Source excerpt
-- Start --

Venus Peter is a 1989 British film directed by Ian Sellar and produced by Christopher Young for Young films. The film is an adaptation of the novel A Twelvemonth and a Day by Christopher Rush. It was screened in the Un Certain Regard section at the 1989 Cannes Film Festival. It was filmed on the Orkney Islands, in the North of Scotland. The film crew paid members of the Orkney community to act as extras in the film.

In 1999 Richard Mowe, curator of film at the National Museum of Scotland, chose the film as one of his top twenty Scottish films of the century.

Japanese rock band Venus Peter are named after the film.

Plot

The film is set on a western isle of Scotland in the 1950s and follows young Peter and his relationship in the mainly adult world of the fishing village and his relationship with the sea and fishing boats (foremost of which is Kirkcaldy-registered KY199). The most important relationship is between Peter and his fisherman grandfather.

-- End --

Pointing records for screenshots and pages
-- Start --

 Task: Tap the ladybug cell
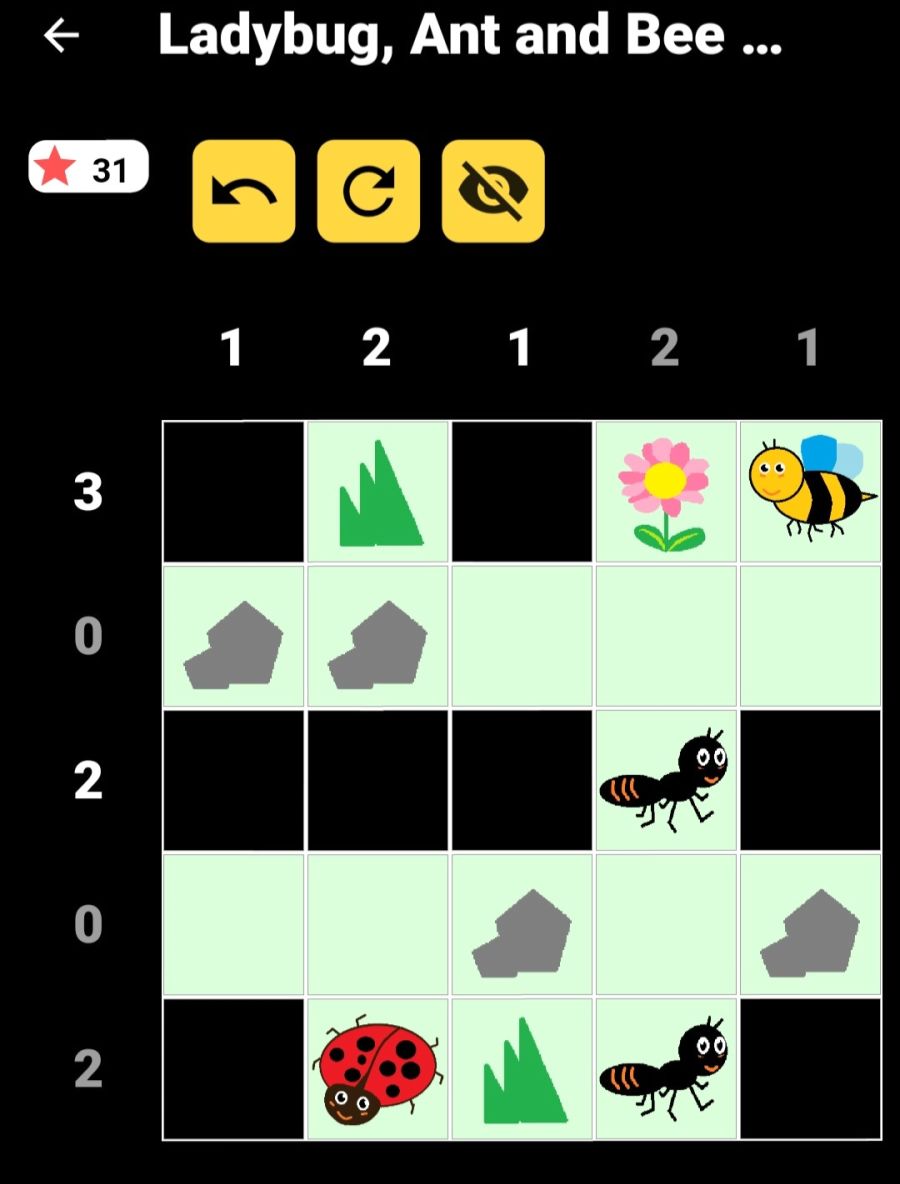[378, 1069]
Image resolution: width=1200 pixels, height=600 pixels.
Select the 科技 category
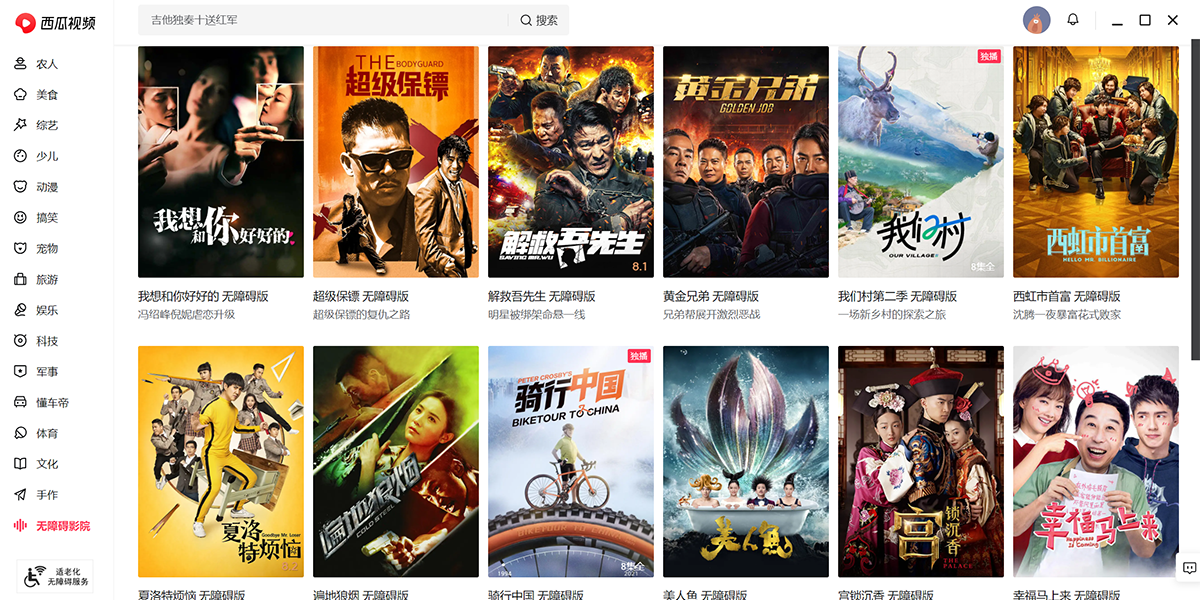46,341
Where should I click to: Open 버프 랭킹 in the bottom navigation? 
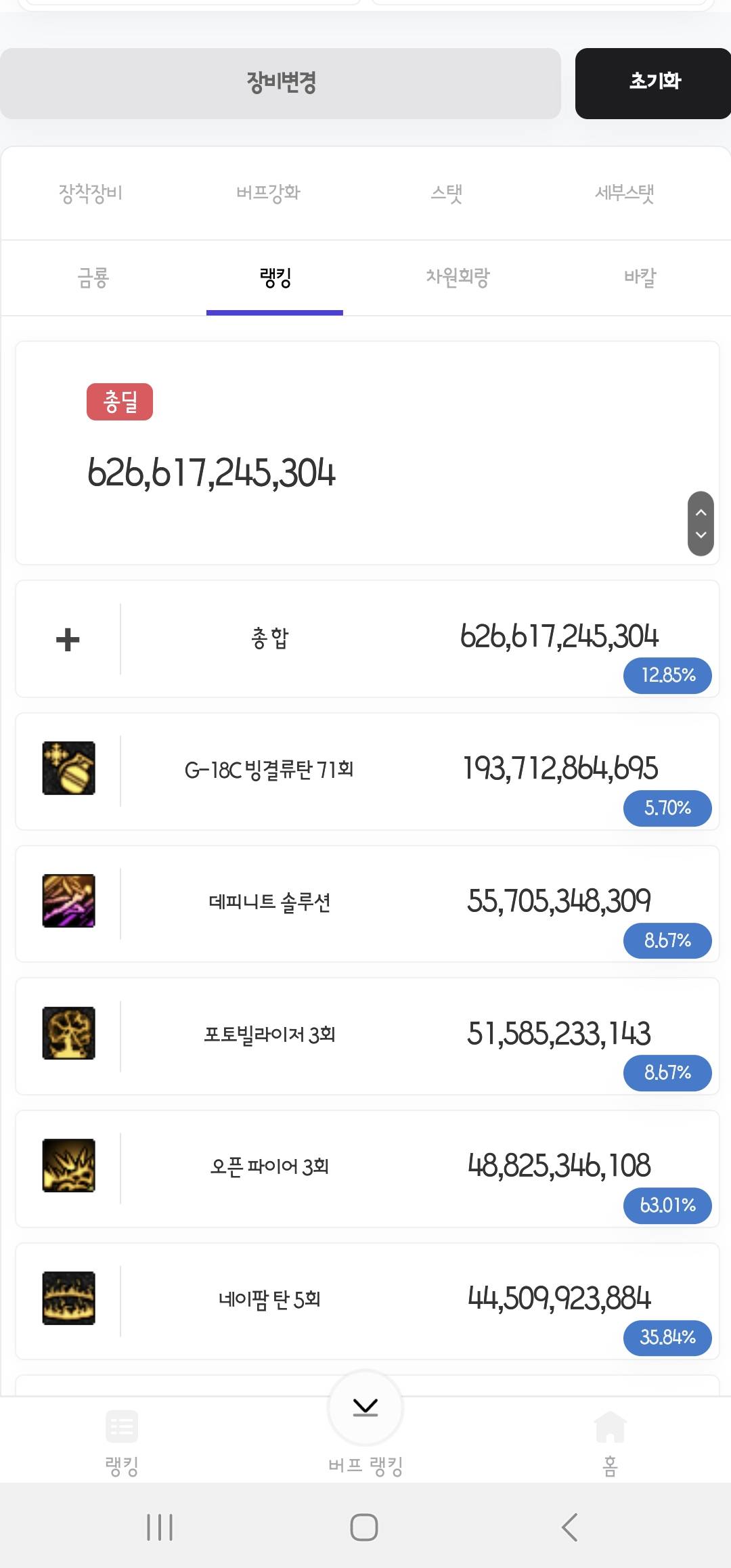tap(366, 1466)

-- End --

Work instructions
**A)** In which section of the 1989 Cannes Film Festival was the film screened, according to the passage about Venus Peter?
**B)** Reproduce word for word everything in the passage about Venus Peter from "Venus Peter is" down to "in the film.".
Base each response solely on the passage about Venus Peter.

Outputs for the tasks
**A)** The Un Certain Regard section.

**B)**
Venus Peter is a 1989 British film directed by Ian Sellar and produced by Christopher Young for Young films. The film is an adaptation of the novel A Twelvemonth and a Day by Christopher Rush. It was screened in the Un Certain Regard section at the 1989 Cannes Film Festival. It was filmed on the Orkney Islands, in the North of Scotland. The film crew paid members of the Orkney community to act as extras in the film.